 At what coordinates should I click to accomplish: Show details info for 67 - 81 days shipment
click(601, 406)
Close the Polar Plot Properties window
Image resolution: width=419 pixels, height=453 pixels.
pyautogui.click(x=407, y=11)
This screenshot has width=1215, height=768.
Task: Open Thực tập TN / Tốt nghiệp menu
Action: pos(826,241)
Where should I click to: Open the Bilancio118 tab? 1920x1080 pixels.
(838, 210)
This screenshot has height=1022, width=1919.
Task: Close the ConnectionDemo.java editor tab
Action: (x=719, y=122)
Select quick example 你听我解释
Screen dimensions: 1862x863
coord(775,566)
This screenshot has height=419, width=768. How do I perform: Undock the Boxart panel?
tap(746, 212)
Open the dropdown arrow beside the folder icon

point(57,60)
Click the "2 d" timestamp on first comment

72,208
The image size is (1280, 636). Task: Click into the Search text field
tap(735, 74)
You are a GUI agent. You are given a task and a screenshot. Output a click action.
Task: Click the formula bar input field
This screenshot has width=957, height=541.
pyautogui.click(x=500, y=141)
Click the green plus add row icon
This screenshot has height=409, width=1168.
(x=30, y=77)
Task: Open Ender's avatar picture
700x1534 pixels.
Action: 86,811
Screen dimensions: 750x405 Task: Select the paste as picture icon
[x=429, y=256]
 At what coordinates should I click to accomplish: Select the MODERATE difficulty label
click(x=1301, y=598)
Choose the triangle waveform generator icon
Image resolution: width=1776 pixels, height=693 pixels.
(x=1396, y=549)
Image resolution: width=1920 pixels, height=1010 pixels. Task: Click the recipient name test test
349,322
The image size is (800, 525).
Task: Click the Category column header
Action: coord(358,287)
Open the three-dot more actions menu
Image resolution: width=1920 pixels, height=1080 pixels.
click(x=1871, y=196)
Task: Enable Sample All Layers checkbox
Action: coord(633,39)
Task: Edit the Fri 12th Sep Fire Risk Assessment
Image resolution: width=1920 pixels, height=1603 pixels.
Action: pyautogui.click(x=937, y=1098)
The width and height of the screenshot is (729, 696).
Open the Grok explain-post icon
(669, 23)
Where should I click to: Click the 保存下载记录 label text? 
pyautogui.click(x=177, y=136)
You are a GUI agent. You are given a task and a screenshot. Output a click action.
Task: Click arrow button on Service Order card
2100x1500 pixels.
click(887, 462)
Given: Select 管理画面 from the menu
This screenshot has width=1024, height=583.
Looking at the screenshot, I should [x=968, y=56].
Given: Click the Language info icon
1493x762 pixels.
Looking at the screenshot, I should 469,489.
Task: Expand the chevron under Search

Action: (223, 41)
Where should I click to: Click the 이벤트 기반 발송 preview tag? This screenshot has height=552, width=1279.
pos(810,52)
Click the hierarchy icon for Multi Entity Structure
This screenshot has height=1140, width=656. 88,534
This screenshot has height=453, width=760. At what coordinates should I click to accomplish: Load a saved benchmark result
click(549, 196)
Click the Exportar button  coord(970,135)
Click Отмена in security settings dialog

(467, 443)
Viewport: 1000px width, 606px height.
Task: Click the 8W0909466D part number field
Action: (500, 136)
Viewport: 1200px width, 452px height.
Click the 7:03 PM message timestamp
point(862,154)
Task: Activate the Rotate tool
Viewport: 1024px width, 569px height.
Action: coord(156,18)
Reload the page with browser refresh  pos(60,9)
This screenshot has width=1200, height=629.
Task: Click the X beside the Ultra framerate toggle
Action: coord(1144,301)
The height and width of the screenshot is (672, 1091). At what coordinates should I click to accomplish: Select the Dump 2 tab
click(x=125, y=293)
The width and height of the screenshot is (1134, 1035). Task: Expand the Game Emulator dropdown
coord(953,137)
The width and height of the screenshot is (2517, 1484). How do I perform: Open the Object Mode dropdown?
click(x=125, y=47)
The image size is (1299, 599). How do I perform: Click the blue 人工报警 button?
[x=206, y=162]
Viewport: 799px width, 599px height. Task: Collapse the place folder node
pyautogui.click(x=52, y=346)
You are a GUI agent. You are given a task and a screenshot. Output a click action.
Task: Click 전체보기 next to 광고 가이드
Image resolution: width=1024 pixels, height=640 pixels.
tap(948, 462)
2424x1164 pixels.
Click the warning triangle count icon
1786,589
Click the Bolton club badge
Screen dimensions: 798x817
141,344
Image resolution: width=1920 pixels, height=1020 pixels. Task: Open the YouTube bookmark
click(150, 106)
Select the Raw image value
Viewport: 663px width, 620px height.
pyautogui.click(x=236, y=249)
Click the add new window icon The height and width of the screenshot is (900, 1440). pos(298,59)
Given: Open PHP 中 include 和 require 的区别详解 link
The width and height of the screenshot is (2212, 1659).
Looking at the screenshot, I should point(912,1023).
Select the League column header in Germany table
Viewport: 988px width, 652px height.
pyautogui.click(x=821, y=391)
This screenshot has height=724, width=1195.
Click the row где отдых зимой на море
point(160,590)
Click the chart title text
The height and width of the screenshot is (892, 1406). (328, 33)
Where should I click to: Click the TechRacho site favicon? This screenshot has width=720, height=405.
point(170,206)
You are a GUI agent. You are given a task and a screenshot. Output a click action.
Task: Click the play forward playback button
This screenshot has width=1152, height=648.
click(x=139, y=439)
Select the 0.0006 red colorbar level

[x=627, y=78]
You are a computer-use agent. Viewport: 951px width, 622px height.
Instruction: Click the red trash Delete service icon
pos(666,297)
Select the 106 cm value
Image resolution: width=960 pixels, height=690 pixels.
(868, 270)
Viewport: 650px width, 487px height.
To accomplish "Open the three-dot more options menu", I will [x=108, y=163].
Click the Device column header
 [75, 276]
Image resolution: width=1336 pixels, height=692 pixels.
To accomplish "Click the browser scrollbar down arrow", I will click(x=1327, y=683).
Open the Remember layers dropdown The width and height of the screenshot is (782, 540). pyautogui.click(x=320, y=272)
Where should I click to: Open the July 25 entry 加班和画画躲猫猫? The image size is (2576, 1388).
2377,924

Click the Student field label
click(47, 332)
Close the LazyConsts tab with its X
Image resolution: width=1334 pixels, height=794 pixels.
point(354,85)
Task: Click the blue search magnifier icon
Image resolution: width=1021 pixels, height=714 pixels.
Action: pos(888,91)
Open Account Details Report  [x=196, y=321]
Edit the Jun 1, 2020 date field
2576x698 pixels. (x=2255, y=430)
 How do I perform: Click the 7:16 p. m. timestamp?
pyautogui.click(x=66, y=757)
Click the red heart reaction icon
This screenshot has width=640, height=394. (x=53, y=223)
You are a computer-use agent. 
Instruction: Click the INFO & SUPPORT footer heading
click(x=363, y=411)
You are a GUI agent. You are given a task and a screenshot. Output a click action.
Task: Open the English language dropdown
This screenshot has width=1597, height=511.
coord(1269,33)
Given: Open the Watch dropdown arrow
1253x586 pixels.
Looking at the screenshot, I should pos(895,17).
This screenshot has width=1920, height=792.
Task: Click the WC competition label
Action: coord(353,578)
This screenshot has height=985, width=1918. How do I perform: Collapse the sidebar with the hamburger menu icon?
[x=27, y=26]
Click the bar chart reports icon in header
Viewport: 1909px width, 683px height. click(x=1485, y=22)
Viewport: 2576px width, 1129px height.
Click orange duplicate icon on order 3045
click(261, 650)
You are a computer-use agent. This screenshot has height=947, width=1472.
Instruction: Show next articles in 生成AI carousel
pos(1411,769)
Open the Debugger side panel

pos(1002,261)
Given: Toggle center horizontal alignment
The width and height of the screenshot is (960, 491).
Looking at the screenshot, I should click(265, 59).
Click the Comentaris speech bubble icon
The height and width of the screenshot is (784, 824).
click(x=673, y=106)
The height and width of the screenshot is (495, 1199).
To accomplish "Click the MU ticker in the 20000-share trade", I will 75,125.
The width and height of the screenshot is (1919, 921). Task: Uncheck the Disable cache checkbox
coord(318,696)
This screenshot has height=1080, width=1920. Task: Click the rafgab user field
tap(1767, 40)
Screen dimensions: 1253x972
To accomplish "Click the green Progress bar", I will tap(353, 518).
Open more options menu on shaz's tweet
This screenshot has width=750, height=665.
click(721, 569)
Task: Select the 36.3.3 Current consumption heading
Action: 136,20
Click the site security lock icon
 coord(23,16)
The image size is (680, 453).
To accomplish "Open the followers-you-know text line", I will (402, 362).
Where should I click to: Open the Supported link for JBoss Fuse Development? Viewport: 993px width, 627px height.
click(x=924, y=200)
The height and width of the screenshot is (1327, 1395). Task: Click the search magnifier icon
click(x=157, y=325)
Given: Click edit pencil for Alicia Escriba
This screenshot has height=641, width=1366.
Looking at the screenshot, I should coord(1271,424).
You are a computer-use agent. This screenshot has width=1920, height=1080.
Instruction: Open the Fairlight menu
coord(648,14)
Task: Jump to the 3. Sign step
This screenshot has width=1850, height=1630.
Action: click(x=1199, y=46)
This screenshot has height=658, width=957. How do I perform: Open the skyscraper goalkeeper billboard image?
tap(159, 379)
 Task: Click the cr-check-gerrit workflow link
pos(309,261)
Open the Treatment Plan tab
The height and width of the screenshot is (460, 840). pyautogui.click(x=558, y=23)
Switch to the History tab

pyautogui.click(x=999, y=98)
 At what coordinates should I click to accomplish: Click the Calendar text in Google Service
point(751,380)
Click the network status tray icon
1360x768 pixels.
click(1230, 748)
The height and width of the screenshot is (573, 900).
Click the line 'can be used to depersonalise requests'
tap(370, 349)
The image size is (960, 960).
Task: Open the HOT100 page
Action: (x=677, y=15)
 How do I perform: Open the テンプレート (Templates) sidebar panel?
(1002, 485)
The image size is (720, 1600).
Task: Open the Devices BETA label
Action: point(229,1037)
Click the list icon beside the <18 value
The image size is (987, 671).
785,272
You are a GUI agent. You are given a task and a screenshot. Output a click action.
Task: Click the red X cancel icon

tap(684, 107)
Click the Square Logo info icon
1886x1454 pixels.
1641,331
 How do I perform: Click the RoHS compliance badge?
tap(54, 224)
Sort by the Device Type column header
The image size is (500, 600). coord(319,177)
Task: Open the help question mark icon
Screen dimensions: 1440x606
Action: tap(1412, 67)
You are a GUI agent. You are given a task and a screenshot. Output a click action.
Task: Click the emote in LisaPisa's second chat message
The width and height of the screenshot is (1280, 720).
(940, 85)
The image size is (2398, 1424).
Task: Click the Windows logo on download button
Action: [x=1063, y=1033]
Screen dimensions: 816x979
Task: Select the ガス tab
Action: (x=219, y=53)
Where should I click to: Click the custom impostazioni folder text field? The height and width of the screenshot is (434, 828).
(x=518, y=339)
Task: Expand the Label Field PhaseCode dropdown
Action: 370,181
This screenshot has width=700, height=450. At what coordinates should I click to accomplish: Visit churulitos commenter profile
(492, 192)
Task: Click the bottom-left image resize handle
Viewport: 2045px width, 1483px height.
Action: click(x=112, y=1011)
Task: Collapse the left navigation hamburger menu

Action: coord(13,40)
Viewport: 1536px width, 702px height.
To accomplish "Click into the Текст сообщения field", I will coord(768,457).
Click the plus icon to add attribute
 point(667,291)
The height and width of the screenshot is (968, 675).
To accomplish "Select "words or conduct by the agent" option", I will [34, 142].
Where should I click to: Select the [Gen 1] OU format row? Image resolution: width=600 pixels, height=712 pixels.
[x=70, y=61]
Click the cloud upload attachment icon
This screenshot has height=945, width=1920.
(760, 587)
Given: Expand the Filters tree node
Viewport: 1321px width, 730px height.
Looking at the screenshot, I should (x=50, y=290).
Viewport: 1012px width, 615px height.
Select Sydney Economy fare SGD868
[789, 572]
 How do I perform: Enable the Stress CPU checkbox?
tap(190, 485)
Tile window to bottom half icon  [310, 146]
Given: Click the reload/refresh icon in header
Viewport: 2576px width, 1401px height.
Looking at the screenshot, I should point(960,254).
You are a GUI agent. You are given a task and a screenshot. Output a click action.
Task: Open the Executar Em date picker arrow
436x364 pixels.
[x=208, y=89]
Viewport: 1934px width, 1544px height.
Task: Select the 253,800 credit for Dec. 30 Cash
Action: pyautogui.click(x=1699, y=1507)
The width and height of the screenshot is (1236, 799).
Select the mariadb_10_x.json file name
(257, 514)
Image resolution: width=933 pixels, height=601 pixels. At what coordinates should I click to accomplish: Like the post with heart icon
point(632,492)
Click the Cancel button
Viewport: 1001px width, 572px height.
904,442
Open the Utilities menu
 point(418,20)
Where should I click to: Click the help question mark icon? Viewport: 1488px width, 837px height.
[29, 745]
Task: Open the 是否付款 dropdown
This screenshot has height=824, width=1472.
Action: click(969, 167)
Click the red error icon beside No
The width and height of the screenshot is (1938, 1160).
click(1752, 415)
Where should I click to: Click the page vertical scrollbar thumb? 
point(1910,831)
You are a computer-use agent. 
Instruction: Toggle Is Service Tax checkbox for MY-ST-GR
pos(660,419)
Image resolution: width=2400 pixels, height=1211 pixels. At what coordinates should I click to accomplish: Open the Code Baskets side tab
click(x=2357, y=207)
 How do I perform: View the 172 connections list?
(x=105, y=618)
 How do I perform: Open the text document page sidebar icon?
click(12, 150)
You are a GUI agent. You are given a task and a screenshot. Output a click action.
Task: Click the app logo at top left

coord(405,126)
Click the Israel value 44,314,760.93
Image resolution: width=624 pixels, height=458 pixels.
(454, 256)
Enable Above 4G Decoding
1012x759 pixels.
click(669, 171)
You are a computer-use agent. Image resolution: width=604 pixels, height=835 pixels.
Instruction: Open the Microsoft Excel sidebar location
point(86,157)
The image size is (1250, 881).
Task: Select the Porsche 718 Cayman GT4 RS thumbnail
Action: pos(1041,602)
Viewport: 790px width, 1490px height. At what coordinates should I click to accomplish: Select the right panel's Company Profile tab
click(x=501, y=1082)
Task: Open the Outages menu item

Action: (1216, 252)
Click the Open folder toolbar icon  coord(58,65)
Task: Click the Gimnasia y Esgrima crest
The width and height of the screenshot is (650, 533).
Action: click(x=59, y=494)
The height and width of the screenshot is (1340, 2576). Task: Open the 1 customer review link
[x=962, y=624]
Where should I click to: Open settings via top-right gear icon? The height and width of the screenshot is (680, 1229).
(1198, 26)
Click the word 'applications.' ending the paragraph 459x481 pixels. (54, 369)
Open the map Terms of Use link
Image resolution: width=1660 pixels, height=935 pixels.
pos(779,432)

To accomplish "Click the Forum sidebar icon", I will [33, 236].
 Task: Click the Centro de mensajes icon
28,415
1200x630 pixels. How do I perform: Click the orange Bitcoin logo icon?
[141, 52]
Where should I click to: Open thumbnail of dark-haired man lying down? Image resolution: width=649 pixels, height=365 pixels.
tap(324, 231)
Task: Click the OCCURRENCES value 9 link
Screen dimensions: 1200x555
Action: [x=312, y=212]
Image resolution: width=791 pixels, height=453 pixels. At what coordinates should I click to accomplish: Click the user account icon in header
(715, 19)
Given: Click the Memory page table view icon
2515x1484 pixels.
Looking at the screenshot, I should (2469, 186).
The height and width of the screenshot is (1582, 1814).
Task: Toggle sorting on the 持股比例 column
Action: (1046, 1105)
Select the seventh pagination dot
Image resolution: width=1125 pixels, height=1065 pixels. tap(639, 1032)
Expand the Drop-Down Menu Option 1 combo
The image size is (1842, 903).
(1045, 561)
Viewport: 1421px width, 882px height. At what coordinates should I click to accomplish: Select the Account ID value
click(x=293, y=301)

● ● ● ●

What the task requires
Count the lines in the data above that contain the string "thumbnail", treating uppercase and lowercase as different, and reply with only that number.

Problem solution
2